PAGE EXTRACT:
╭──
The more I wade into the morass that 
				is TED the more horrified I become at the illusion of openness 
				this organization has wrapped around itself, when the truth as I 
				have now learned from direct experience is so very different.
				
				 
				
				TED talks a good talk about itself, 
				its nobility, its achievements. 
				
					
					"We believe passionately," TED 
					boasts, "in the power of ideas to change attitudes, lives 
					and ultimately, the world. 
					
					 
					
					So we're building here a 
					clearinghouse that offers free knowledge and inspiration 
					from the world's most inspired thinkers, and also a 
					community of curious souls to engage with ideas and each 
					other." 
					
					(see here:
					
					http://www.ted.com/pages/about).
				
				
				But the truth is quite different.
				
				 
				
				Over the matter of the censorship on 
				YouTube of my "War on Consciousness" presentation and 
				
				Rupert Sheldrake's "Science Delusion" presentation, TED is closed 
				minded, operates with an extremely limited view of what is 
				scientifically orthodox, wishes to stay safely within that 
				orthodoxy, and is patronizing and disparaging about those who 
				question their policies.
╰──
TASK TO CARRY OUT:
Please answer these from the text on TED, one line each:
(a) In TED's quoted statement, what does TED say it believes passionately in?
(b) What web address is given for that statement?
(c) Which two presentations does the text name in connection with censorship on YouTube?

SOURCE MATERIAL:
╭──
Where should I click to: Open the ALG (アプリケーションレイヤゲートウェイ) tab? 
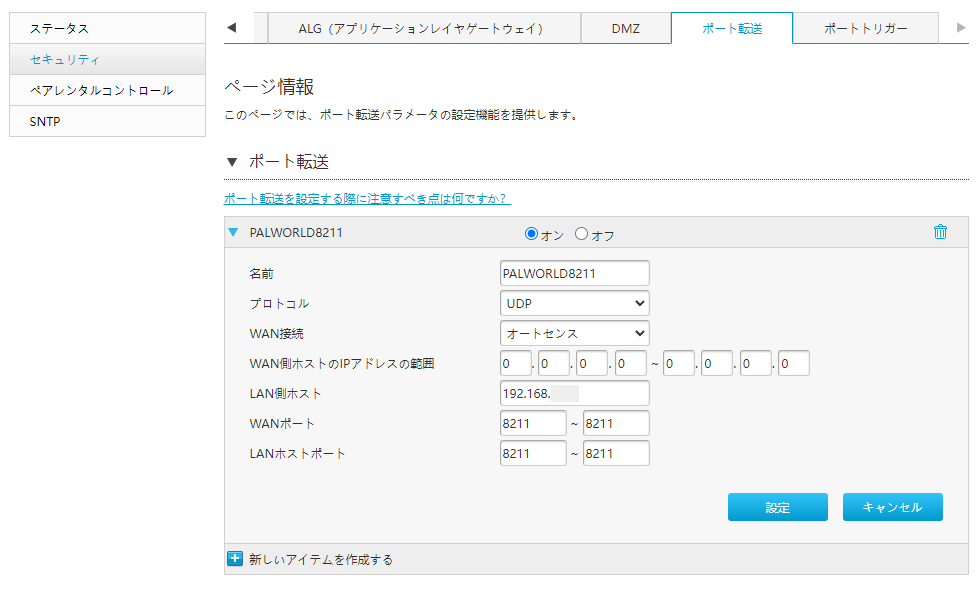click(424, 29)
╰──
REPLY:
(a) The power of ideas to change attitudes, lives and, ultimately, the world.
(b) http://www.ted.com/pages/about
(c) The writer's "War on Consciousness" presentation and Rupert Sheldrake's "Science Delusion" presentation.